RECORDS TO USE below:

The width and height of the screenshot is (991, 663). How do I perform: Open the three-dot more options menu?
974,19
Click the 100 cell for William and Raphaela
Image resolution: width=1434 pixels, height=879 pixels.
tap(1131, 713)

End of RECORDS TO USE.

## ACTIVITY
Restate the line containing "Click the 100 cell for William and Raphaela" and every remaining line of the records word for word. Add nothing.

## EXERCISE RESPONSE
Click the 100 cell for William and Raphaela
Image resolution: width=1434 pixels, height=879 pixels.
tap(1131, 713)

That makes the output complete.